Hello I am hoping some of you clever people will be able to explain to me the difference between Swiss German and German from Germany, from my understanding and from a little bit of research in Switzerland they have different dialects for different parts of Switzerland and German from Germany is called ‘High German’
How would I go about learning Swiss German if I wanted to move to Switzerland?
and does Lingq support this? and if I wanted to move to Germany I would assume that I would just follow the courses like with Spanish for example.
Thinking of starting to learn German after 6 months of Spanish as I plan on reallocation to one or the other.
There is different dialects in Germany also like Bavarian for example. High German is the standard which you will see in the media across Germany and which is recommended for learners. I think that the regional things can be picked up after learning the standard or I believe Memrise offers a flashcard course with Switzerland’s dialect if it is that important to you. I’m sure that someone can provide additional information.
There are quite a few dialects in the German speaking world. My German is solid, but I basically had to start from scratch when I started dating an Austrian girl from Tirol. My best advice would be this: Learn standard German for now (there is simply more material available). When you get to the stage where you are consuming media, then start adding Swiss sources too (for example: https://www.srf.ch)
High German (Hochdeutsch, called also quite often “Schriftdeutsch” (written German) in Switzerland is the standard version of the language, which is used for most written material and formal situations in all German speaking countries, including Switzerland.

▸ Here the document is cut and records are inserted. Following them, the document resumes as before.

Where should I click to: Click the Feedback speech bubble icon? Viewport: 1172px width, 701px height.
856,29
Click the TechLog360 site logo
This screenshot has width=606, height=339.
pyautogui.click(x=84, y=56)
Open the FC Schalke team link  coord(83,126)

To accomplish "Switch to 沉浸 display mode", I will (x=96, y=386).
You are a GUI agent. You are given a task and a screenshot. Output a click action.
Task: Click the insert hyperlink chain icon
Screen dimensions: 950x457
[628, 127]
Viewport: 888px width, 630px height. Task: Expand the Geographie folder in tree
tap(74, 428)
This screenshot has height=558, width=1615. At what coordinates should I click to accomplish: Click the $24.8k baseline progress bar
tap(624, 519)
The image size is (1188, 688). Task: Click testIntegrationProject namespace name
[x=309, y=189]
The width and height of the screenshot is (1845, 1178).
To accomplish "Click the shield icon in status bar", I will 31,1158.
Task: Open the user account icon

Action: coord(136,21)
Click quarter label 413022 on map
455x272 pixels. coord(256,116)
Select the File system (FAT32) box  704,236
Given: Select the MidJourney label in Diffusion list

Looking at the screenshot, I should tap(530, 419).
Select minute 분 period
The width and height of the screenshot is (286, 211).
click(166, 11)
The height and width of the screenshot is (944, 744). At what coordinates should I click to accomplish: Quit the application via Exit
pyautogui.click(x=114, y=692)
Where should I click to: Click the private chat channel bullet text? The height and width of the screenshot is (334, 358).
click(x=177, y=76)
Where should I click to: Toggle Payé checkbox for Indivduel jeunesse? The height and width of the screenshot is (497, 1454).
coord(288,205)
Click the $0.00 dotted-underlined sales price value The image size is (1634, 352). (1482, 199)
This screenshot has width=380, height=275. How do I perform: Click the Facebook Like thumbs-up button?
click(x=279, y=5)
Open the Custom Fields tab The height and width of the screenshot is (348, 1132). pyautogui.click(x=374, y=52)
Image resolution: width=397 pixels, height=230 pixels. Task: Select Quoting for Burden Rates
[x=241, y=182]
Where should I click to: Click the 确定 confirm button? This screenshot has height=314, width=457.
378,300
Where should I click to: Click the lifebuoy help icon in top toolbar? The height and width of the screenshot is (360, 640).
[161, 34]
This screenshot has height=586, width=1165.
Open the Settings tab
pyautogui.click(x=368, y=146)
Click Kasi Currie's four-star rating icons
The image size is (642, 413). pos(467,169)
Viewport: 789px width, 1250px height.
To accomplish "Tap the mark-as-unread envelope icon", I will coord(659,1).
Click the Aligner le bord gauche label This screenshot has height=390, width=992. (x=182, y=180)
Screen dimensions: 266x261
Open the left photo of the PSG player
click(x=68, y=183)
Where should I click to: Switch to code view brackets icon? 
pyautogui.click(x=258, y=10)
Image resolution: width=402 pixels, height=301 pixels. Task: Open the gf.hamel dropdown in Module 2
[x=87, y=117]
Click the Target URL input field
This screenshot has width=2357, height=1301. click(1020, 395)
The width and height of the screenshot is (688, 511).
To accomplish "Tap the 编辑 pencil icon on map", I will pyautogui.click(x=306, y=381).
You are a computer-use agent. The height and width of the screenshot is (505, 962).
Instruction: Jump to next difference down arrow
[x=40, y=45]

Along with this variety of the language, there are many dialects in all German speaking countries. They differ quite a lot from the standard, so much as not to be mutually understandable.
How much people use the local dialect or the interregional “Hochdeutsch” varies from region to region. Swiss people tend to use their local varieties (called “Schwyzerdüstch”) in most everyday situations and even in semiformal settings. In many parts of Germany, in contrast, you can hear Hochdeutsch most of the time, even in informal situations. Schwyzerdüstch is not considered a dialect but a different language, even if it’s closely related to allemanic dialects spoken in southwestern Germany. There are different varieties of Schwyzerdüstch but they can usually be understood by all speakers.
Dialects are not to be confused with local variations of the Hochdeustch standard or with different accents. In general, each region speaks with Hochdeutsch with a distinctive accent and usually has some idiosincratic expressions or words.
Going back to the Swiss example. In Switzerland you can find both Schwyzerdütsch (which German speakers from other regions typically can’t understand) and a Swiss variation of Hochdeustch, which has some differences with respect ot that spoken elsewhere but is easily understood by other speakers.
Here on Lingq, Yolanda has uploaded a few lessons in Schwyzerdütsch and has explained some of its features.